Amazon wants to be under lots of Christmas trees this year. It’s cut the price of its new Fire tablet almost in half and added its popular voice assistant, Alexa, in the hope of making it a hot holiday item, despite a slump in overall tablet sales. The new Fire HD8 tablet will cost £70, down from £120. Mixed-use battery life is up to 12 hours from eight, and the base storage is doubled to 16 gigabytes. The biggest change is that the tablet will have Alexa functionality. That means that when users tap and hold the tablet’s home button, they can ask the assistant for anything from weather reports to news queries, and also get the device do things like adjusting the lights or temperature on compatible smart-home devices. The tablet market in general has been decreasing. Most people have already bought one who wanted one and see little reason to upgrade.

AP

Small businesses get Facebook tools

Facebook is expanding its services to small businesses that want to sell to customers in other countries. The social media company said on Thursday it’s adding features to its small business sites that allow companies to search for and advertise to customers in other countries. Businesses will be able to choose which countries they want to target, and can aim at customers in specific regions or the entire world. The features will be available to small businesses around the world.

Sixty million businesses have Facebook pages, and more than 1bn people using the social media site are connected to at least one business in another country, the company said. In the US, more than 60 per cent of Facebook users are connected to a company in another country. Catalysts for the expansion included data that showed Facebook users and small businesses are increasingly engaging in cross-border transactions, the company said.

AP

Playboy can block picture links, landmark ruling says

Playboy’s Dutch publisher can stop a news and entertainment website from posting links to its images without permission, a top EU court said in a ruling that could reverberate across the internet. The European Court of Justice in Luxembourg said GeenStijl, owned by GS Media, broke copyright laws when it published links to pictures of TV personality Britt Dekker without the permission of Sanoma Oyj’s Dutch unit, which runs Playboy in the Netherlands.

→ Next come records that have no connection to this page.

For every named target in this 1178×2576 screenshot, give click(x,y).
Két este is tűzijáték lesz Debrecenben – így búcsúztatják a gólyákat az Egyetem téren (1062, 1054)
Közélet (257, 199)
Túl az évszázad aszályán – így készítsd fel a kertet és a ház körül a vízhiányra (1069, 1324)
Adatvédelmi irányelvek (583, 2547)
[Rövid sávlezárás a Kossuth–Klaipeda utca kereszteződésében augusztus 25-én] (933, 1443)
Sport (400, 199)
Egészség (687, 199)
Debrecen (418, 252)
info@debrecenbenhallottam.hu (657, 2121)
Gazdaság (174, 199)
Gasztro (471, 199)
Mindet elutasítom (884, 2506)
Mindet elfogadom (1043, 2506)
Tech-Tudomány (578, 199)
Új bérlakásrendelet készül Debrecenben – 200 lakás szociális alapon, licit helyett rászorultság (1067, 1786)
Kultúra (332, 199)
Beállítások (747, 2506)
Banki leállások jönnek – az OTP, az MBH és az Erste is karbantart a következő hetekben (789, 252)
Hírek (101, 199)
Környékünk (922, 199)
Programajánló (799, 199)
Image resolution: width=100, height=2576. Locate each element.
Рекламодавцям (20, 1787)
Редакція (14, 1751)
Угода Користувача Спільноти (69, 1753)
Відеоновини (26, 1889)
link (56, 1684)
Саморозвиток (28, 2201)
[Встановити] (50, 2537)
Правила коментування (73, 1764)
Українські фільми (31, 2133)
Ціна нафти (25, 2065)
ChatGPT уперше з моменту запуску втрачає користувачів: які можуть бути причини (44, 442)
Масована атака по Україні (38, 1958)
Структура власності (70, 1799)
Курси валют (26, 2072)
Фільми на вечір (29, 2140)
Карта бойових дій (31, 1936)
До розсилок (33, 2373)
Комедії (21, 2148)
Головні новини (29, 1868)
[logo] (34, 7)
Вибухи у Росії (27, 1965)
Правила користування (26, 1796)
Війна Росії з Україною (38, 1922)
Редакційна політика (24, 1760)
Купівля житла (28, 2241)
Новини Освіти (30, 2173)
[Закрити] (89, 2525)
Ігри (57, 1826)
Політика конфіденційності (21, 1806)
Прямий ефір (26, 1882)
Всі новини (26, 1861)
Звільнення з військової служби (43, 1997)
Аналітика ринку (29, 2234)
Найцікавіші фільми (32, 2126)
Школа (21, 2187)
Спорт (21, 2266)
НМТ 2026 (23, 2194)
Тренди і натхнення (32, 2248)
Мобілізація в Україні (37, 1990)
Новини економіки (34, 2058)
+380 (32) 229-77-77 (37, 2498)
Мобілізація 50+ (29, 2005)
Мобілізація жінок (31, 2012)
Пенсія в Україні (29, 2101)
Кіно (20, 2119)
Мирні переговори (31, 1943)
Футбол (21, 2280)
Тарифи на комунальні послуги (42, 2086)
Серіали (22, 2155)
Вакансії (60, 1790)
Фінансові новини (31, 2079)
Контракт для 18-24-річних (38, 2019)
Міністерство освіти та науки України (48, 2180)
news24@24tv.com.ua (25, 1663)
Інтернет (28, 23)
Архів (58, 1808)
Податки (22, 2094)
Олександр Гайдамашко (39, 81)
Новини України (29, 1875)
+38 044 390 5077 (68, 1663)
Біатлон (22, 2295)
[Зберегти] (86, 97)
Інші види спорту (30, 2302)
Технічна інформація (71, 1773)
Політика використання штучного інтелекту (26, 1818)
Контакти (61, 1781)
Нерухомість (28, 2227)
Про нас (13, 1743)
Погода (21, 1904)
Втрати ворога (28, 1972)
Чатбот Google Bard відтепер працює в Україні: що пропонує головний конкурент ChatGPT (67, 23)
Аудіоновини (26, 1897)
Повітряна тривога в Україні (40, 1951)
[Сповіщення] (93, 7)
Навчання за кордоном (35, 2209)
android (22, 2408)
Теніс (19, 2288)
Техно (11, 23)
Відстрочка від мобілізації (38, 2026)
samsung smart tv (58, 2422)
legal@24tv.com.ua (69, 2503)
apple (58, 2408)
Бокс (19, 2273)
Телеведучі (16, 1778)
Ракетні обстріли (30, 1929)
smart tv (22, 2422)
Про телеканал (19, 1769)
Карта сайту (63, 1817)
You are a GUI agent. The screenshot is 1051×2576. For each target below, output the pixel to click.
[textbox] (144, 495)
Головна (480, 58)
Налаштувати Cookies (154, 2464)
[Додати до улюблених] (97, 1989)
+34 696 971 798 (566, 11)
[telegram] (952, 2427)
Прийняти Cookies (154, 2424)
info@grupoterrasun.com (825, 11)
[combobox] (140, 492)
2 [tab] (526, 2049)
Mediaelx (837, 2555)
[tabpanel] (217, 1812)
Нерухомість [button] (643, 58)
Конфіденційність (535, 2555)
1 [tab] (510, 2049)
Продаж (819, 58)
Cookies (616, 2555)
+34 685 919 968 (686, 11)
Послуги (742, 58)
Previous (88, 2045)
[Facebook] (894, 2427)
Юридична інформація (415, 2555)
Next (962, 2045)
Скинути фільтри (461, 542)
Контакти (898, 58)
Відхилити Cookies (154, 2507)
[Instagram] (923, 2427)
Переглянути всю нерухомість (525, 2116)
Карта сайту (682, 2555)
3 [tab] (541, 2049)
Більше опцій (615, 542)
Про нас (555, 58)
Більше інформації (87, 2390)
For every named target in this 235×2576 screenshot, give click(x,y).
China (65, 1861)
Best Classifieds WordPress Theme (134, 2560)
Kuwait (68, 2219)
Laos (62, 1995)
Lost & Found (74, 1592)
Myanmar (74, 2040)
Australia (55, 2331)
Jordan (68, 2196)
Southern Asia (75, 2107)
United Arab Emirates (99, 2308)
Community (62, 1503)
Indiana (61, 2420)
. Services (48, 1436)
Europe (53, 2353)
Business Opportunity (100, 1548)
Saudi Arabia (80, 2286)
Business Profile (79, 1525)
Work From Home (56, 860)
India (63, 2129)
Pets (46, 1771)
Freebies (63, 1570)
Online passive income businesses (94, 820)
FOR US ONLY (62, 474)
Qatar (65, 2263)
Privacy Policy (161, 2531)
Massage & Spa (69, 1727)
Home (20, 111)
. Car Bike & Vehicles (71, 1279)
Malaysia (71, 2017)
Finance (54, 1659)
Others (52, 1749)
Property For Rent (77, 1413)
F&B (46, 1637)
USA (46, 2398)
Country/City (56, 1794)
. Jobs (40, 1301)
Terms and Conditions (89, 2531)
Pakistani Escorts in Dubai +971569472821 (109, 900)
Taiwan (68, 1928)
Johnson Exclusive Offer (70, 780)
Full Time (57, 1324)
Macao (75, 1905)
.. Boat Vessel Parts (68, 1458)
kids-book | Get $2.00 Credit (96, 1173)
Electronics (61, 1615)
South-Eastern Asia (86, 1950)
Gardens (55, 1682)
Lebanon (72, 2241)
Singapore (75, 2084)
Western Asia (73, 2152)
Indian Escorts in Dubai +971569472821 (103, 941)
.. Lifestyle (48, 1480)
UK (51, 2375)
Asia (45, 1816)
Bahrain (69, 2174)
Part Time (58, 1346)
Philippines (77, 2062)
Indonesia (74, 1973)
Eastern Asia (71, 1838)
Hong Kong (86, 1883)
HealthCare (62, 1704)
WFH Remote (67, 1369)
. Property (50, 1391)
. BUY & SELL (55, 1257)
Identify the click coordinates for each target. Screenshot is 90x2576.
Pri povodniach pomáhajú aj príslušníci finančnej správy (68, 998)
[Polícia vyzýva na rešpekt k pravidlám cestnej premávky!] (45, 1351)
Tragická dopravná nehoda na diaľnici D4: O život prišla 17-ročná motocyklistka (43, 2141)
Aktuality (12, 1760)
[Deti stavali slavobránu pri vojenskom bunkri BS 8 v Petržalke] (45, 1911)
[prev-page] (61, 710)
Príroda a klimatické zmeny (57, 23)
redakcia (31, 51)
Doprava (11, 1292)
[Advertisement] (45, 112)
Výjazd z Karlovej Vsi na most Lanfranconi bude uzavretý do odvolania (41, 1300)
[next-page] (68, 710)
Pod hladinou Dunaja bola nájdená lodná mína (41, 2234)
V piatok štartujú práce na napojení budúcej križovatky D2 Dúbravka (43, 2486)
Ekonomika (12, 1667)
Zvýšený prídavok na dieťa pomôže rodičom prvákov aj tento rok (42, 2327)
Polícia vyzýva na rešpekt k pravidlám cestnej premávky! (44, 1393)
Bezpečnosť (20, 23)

Thursday’s ruling, which guides a Dutch court making a final decision in the dispute, says the website may fall foul of copyright rules because the links were posted for profit in the full knowledge that the photos were published online without consent. “An eye on profit, that’s something dirty, according to the European clowns,” GeenStijl said in a statement on its website. “The consequence is that from now on, you always run the risk of being sued, just for placing a hyperlink.”